Given: ∠BOA=90^∘ and ∠AOC=110^∘

We know that angles around a point add up to 360^∘

∴∠BOC+∠BOA+∠AOC=360^∘

⇒∠BOC+90^∘+110^∘=360^∘

⇒∠BOC=360^∘−200^∘

∠BOC=160^∘

We know that the angle subtended by an arc at the center is double the angle subtended by it at any point on the remaining part of the circle.

Arc BC is subtending ∠BOC at the center and ∠BAC on the remaining part of the circle, so ∠BOC=2×∠BAC

Given : An arc ABC of a circle with center O , and a point C on the remaining part of the circumference.

To Prove : Angle AOB =  Twice angle ABC

Construction : Join OC and produce it to a suitable point D

Since AB and CD are equal chords, they are equidistant from the center O.

- Let's consider a point F on AB such that OF is perpendicular to AB.

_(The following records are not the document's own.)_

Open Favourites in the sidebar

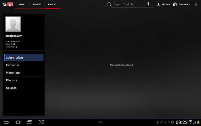pyautogui.click(x=24, y=65)
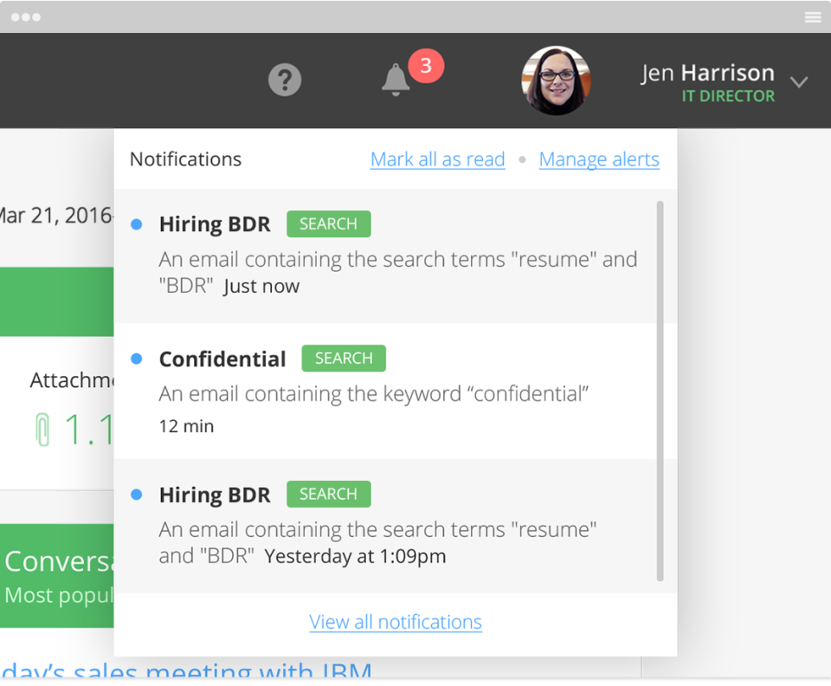Open the profile dropdown via the chevron arrow
831x686 pixels.
[x=798, y=81]
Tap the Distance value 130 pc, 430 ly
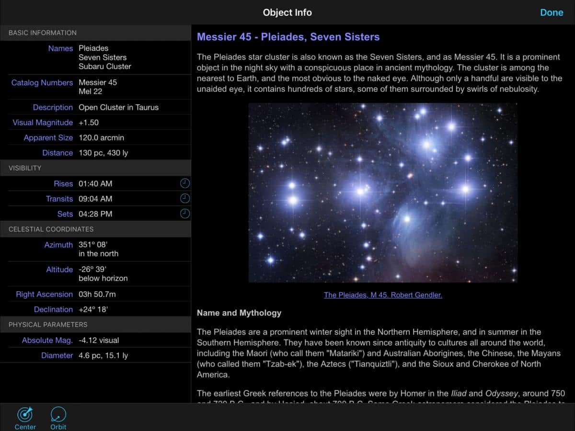 [103, 153]
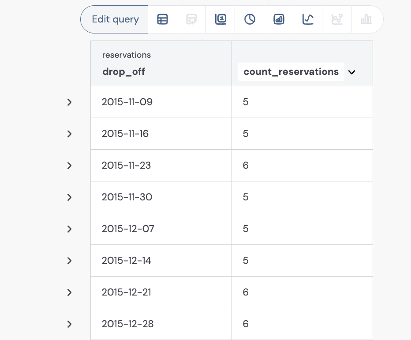Open the count_reservations column dropdown
The height and width of the screenshot is (340, 411).
click(352, 72)
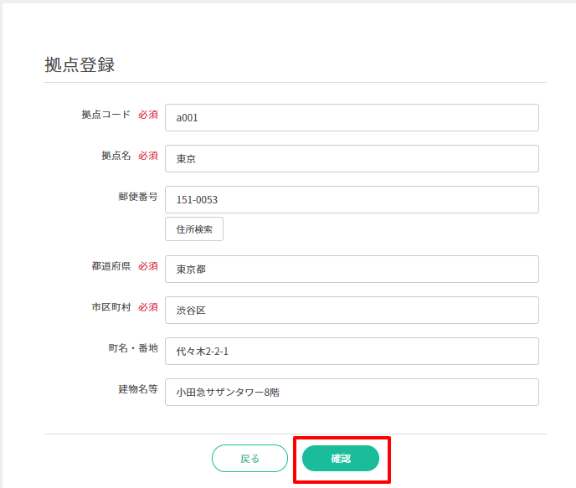Click the red 必須 marker beside 拠点コード
Screen dimensions: 576x488
pos(148,115)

- We can draw a perpendicular from O to AB, intersecting it at point G.

- Now, we have two right-angled triangles OGF and OFE.

- In triangle OGF, OG is the radius of the circle, and OF is the perpendicular from the center O to the chord AB.

- In triangle OFE, OE is the perpendicular from the center O to the chord CD, and OF is the perpendicular from the point F on AB to the chord CD.

- Since OE = 5 cm (given), OF = OF (common side), and OG = OG (radius of the circle), we have two right-angled triangles with a common side and a common hypotenuse.

- Therefore, triangle OGF and triangle OFE are congruent by the Hypotenuse-Leg congruence criterion.

- By this congruence, we can conclude that OG = OE = 5 cm.

- Since OG is the radius of the circle, it is equal to the radius of the circle, which means the length of OF is 5 cm.

Hence, the length of the perpendicular OF on AB is 5 cm.

Therefore, option A is the correct answer.